START Data for this task
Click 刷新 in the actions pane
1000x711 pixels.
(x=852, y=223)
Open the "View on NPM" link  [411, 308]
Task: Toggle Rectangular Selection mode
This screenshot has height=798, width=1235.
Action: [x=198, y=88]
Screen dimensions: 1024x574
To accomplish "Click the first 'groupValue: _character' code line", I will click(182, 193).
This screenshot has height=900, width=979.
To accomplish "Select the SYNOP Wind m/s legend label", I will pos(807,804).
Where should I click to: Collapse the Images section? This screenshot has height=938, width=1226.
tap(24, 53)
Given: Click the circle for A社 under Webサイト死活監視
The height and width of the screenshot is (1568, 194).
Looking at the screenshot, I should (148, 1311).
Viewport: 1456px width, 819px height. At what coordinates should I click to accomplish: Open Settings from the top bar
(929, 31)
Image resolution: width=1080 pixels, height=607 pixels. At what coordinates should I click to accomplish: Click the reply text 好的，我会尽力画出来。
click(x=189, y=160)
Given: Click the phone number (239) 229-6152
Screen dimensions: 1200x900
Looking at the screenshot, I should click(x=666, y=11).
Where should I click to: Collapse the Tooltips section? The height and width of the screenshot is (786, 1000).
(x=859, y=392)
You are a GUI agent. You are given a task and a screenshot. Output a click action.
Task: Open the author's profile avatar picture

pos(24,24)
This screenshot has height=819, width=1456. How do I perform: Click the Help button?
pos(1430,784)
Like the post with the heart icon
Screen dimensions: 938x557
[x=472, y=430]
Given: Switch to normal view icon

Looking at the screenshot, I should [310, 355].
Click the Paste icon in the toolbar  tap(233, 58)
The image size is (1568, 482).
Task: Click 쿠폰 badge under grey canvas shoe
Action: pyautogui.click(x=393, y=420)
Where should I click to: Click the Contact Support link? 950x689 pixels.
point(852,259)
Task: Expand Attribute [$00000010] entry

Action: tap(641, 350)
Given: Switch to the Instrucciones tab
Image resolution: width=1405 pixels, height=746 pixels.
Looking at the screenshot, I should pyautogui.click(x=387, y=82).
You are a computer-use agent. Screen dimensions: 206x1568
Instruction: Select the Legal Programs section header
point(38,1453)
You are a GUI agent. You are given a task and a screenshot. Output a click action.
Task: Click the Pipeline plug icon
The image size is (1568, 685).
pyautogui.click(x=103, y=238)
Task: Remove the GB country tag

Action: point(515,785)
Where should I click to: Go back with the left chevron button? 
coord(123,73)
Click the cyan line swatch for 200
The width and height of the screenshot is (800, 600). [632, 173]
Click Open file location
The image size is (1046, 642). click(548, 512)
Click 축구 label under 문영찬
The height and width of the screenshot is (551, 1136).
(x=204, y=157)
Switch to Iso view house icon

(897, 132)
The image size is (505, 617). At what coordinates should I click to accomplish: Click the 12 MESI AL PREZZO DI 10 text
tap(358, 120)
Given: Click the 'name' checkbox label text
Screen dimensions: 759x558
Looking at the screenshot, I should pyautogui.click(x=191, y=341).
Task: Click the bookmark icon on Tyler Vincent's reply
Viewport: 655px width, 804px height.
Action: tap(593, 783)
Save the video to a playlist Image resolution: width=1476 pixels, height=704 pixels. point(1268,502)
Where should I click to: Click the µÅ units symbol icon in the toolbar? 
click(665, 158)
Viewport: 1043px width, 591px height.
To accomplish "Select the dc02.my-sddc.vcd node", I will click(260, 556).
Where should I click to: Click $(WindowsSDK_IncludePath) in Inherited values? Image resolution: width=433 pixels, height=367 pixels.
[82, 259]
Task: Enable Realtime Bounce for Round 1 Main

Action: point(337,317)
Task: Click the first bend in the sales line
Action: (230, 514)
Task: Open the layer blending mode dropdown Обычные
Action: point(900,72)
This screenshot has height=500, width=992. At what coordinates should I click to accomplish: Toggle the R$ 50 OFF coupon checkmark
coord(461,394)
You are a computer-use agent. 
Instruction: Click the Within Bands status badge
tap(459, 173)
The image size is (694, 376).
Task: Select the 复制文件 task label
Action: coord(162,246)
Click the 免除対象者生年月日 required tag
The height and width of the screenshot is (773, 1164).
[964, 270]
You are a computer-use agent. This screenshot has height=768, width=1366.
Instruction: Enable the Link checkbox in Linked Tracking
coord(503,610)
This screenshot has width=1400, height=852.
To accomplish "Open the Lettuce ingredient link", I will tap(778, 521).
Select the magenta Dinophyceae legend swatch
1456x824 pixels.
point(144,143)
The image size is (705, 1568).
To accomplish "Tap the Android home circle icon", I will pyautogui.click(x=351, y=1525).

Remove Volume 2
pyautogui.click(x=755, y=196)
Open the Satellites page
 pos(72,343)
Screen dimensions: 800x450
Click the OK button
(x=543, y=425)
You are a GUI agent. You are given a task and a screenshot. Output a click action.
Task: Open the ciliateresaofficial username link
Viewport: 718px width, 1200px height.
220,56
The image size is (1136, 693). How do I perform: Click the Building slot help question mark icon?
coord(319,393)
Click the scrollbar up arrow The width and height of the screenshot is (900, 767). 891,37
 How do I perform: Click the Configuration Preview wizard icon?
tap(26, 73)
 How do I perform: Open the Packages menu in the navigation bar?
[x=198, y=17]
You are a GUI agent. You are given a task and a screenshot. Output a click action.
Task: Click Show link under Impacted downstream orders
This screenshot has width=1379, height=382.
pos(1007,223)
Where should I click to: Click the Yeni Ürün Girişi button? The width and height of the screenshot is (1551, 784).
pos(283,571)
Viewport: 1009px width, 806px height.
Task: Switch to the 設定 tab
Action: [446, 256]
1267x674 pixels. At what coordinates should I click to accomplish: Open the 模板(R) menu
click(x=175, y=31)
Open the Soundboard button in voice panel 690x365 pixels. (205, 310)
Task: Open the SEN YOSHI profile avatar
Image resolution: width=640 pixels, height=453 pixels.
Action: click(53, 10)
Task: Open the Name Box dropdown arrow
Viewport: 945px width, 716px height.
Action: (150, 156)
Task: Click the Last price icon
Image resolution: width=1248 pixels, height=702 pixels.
END Data for this task
» What the task asks
Going over every line of the entries, tally those containing the string "arrow" and report only the figure.

» Answer section
2